TSA is not alone in its resentment of the Federal Flight Deck Officers Program (FFDO). Thomas Quinn, head of the Federal Air Marshal Service (FAMS), wrote a memo to an assistant secretary at the Department of Homeland Security, urging the department to defeat the Cockpit Security Technical Corrections and Improvement bill.

The memo is arguably an improper lobbying effort from a tenured career employee, but, more troubling, it has made public the Air Marshals’ opposition to arming pilots. Given that FAMS and FFDO are designed for basically the same purpose — to protect passengers and to save us from another hijacking disaster — shouldn’t the programs at least try to get along?

THIS FALL, THE FEDERAL government will reduce the air marshal staff by nine percent. The estimated 4,000 on duty now cover only small fraction of flights. Strengthening the armed pilots program — a logical, cost-effective substitute — should help to offset the security threat of fewer air marshals

In fact, it might do the marshals one better. Understaffed as it is, the air marshal program is still costly at $673 million annually. It is also badly managed. A General Accounting Office study of the program from 2001 to 2003 shows that marshals’ covers were blown an average of once a week, and it really is a wonder that it’s been that infrequent.

In the event of another hijacking attempt, the smart terrorist will gun for the pair of sharply dressed and freshly shaven passengers first; especially if they were observed boarding the flight through “exit” lanes, as marshals are instructed to do. The awkward credential cases marshals present to the ticket counter are another obvious tip-off. Until recently, marshals also needed to sign in at screening checkpoints.

Of course, arming pilots would avoid these problems. There are at least two pilots onboard every flight. Yet TSA has purposefully created a number of roadblocks, discouraging enrollment in the program and even preventing those that do from passing.

On their own time — and dollar — pilots must arrange a trip to the training facility remotely located in New Mexico. There they undergo intense psychological tests. Many pilots have been rejected from the program with no explanations given. For that reason, others hesitate to enroll, worried that failing the program will make them appear less competent to their employers. By way of contrast, Sky Marshal training has been criticized as lenient. Standards were relaxed in order to get numbers up and accommodate the high turnover rate.

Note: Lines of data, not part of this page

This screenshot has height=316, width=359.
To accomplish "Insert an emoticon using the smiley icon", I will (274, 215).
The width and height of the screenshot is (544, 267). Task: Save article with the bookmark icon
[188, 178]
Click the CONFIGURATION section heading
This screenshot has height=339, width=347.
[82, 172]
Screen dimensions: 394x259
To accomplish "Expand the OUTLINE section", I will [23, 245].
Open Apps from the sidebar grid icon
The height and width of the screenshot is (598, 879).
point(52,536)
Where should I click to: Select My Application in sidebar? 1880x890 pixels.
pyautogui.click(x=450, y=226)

HERE’S THE THING: Passengers already place our lives at the hands of commercial pilots. We can trust them thanks to the rigorous requirements imposed by FAA in its license certification. Twice a year pilots are subject to a battery of medical and psychological tests. FAA doctors are equally probing in their evaluations, but they don’t have TSA’s anti-gun bias. Pilots are also trained in crisis management. Just as they are prepared to act quickly in an emergency situation like an onboard fire, they are equally capable of defending the cockpit while directing the plane.

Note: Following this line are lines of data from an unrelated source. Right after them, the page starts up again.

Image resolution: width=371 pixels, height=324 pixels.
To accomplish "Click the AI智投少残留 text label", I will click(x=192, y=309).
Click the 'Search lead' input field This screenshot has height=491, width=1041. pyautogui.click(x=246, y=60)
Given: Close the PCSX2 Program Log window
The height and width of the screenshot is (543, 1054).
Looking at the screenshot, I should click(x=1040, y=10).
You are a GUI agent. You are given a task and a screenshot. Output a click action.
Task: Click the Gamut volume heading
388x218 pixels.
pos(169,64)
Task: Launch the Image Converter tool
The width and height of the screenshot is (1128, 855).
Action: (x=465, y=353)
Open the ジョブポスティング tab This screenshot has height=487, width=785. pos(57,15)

Right now, a hijacker could sneak though airport screening and easily spot an air marshal, in the rare and random event one is onboard his flight. A would-be hijacker would be less likely to plan an attack if the odds are greater that his pilot is armed

For his part of the most improbable political pairing since Bono and Paul O’Neill, Sen. Bunning has said, “Tens of thousands of armed pilots are a real defense and deterrent. A few thousand are not.” He’s right. The really shocking thing, over two years after September 11, is that this defense is not yet in place.